# How to Defeat Dudes: Useful Stuff for the Non-martial Artist



## Chuck Johnson (Jan 29, 2012)

Greetings all. My name is Chuck Johnson, and I am a martial arts master, writer, former bodyguard, and stunt man residing in Tokyo, Japan. Ive recently started a new Web series called "How to Defeat Dudes: Useful Stuff for the Non-martial Artist". As the title implies, the show isn't so much for us martial artists, as it is for those who are a bit too shy to try it... but still want to know and understand the basics of self-defense. 

My hope in creating the show however isn't just to help people learn to defend themselves, but also to give them a non-threatening glance into the world of martial arts. Hopefully one that will spark their interest and give them the courage to come and give it a shot. 

If you'd like to check out the show, here is the link to episode 1: 






(At present, I have posted the first 3). Hope all is well in the states or wherever you may be, and hope to meet some of you soon!


----------



## OKenpo942 (Jan 29, 2012)

Welcome to MT.


----------



## Yondanchris (Jan 30, 2012)

Welcome to MT! Im sure we will be able to gleen through your material!


----------



## Steve (Jan 30, 2012)

I don't know about the self defense aspects, but I like the way you put your videos together. Clear, simple, short, well edited and your audio sounds good.


Sent using Tapatalk.  Please ignore typos.


----------



## Sukerkin (Jan 31, 2012)

I agree, Steve.  Nice, simple, clean, presentation with no promises of super-human outcomes that so blight the public output all too many martial arts 'masters' ...

... other than Master Ken of course ... Ameri-To-De is just *that* lethal .


----------



## Cyriacus (Jan 31, 2012)

Sukerkin said:


> I agree, Steve.  Nice, simple, clean, presentation with no promises of super-human outcomes that so blight the public output all too many martial arts 'masters' ...
> 
> ... other than Master Ken of course ... Ameri-To-De is just *that* lethal .


Well, Master Ken is just warning You. Not giving You false ideas.


----------

[Entries giving target coordinates]
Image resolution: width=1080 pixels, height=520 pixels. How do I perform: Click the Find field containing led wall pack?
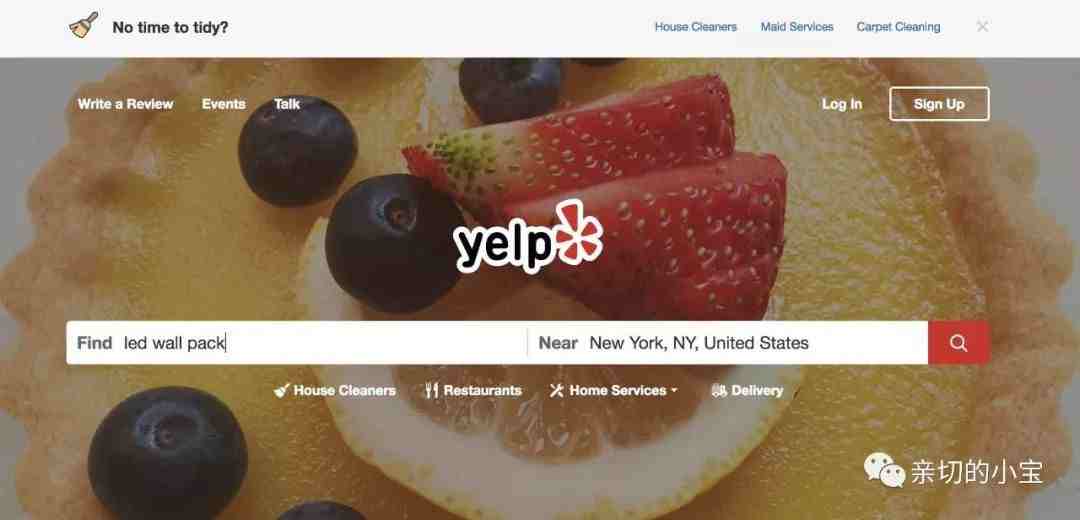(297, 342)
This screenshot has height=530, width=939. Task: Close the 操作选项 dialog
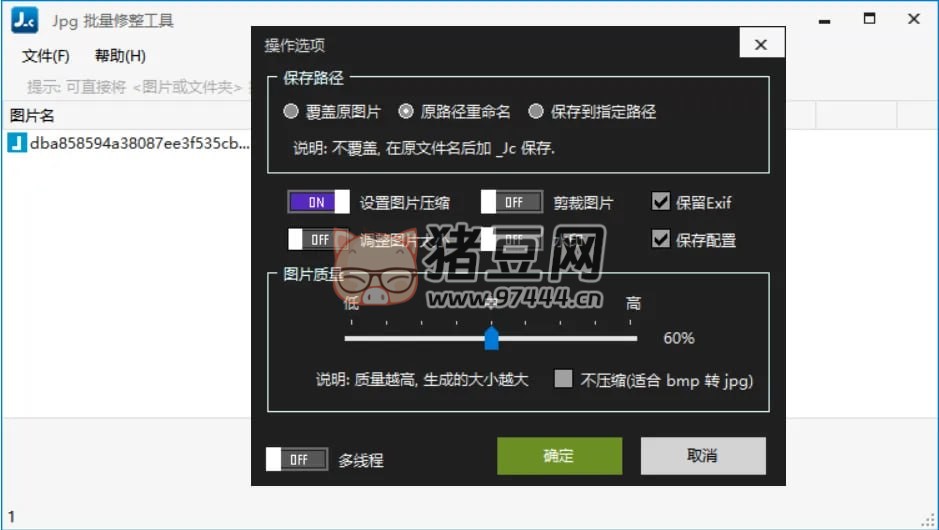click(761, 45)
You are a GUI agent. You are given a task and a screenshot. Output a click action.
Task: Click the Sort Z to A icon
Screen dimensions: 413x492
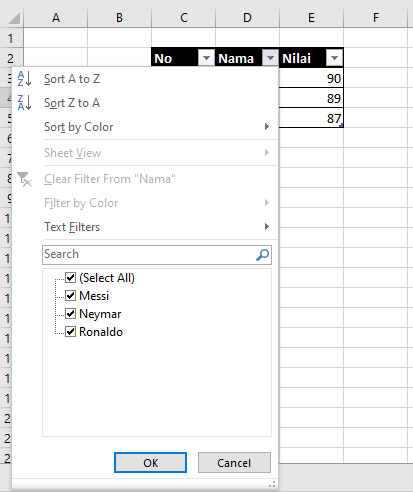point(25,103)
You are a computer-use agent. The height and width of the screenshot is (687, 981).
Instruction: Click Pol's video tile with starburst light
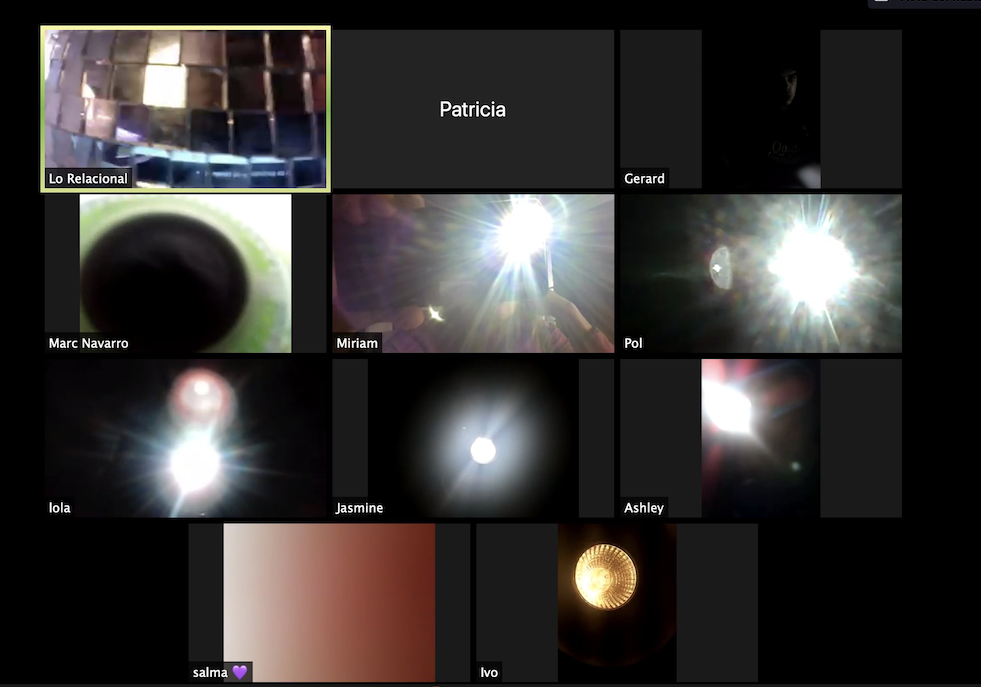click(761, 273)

==

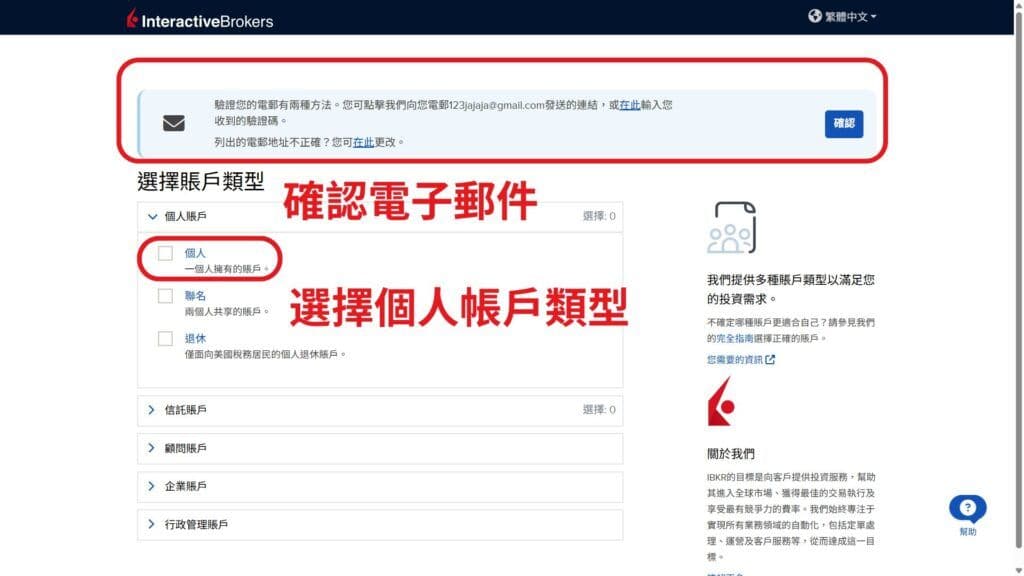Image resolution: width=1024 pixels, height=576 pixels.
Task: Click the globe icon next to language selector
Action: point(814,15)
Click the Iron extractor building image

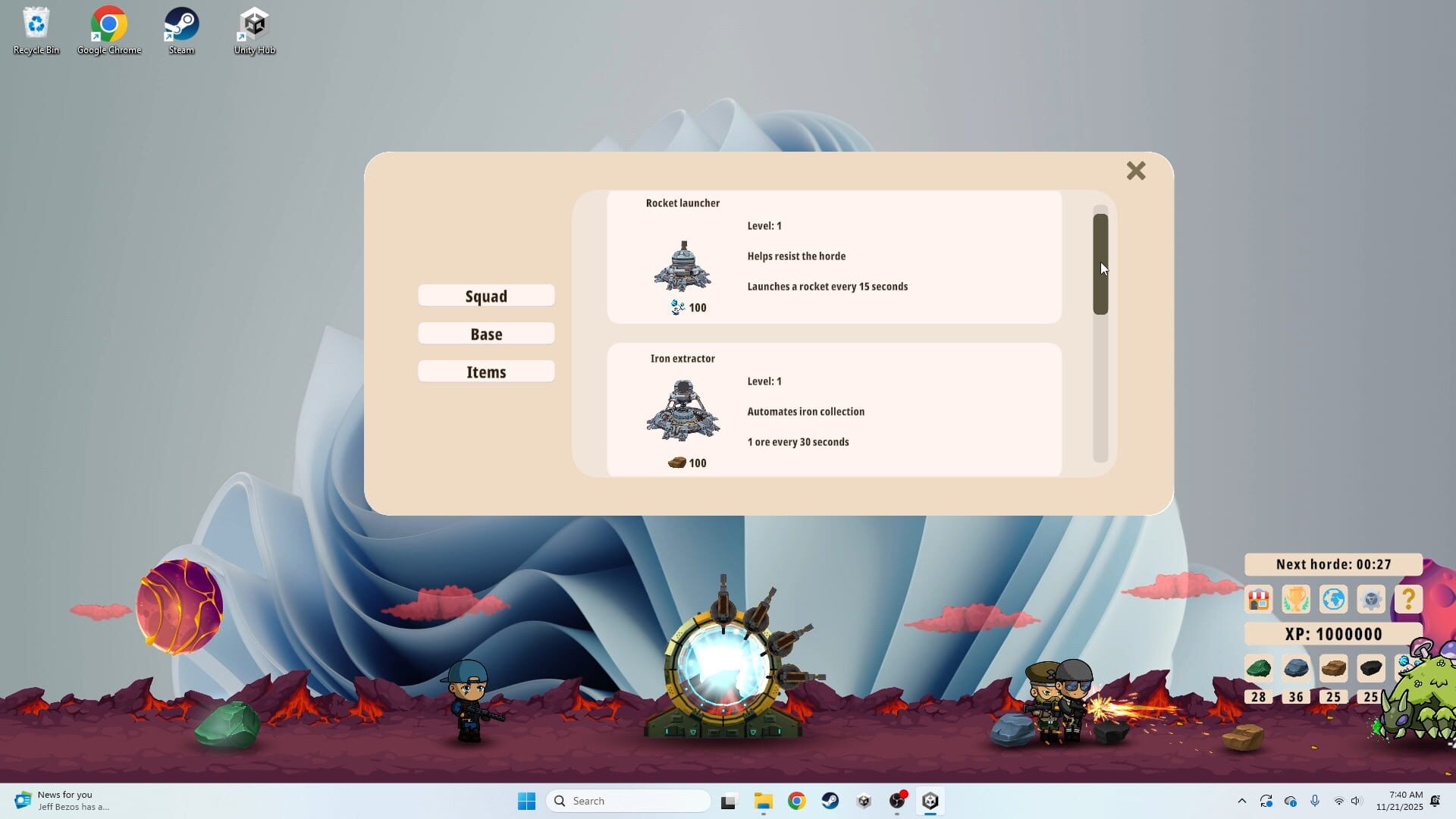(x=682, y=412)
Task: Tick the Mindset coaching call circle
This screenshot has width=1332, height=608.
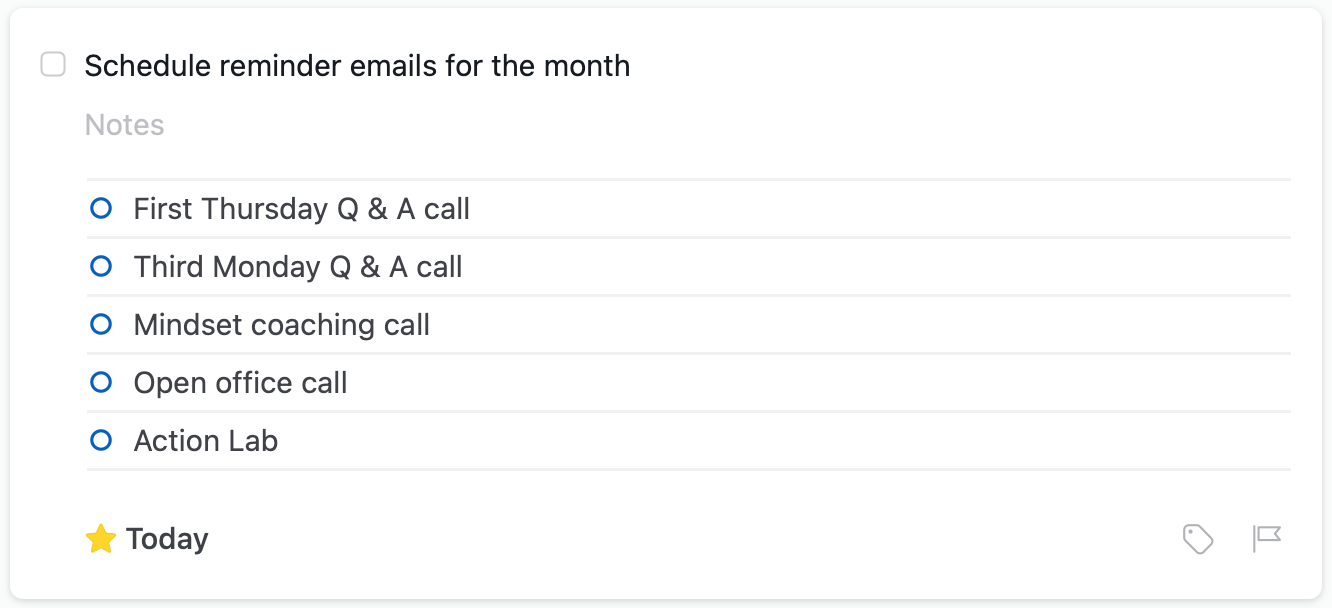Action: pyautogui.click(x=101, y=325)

What is asked =>
[1] In the forum thread, where does Chuck Johnson say he lives?
[2] Return the forum thread's text between "## Cyriacus (Jan" and "You false ideas.", inclusive.
[3] Using the forum thread, decide whether each statement agrees with it, answering yes or no and quoting the words that decide it: (a) Steve praised the audio of the videos. (b) Chuck Johnson had posted five episodes at the time. (c) The show is meant mainly for martial artists.

Exercise results =>
[1] Tokyo, Japan

[2]
## Cyriacus (Jan 31, 2012)

Sukerkin said:


> I agree, Steve.  Nice, simple, clean, presentation with no promises of super-human outcomes that so blight the public output all too many martial arts 'masters' ...
> 
> ... other than Master Ken of course ... Ameri-To-De is just *that* lethal .


Well, Master Ken is just warning You. Not giving You false ideas.

[3]
(a) Yes: "your audio sounds good."
(b) No: "At present, I have posted the first 3"
(c) No: "the show isn't so much for us martial artists"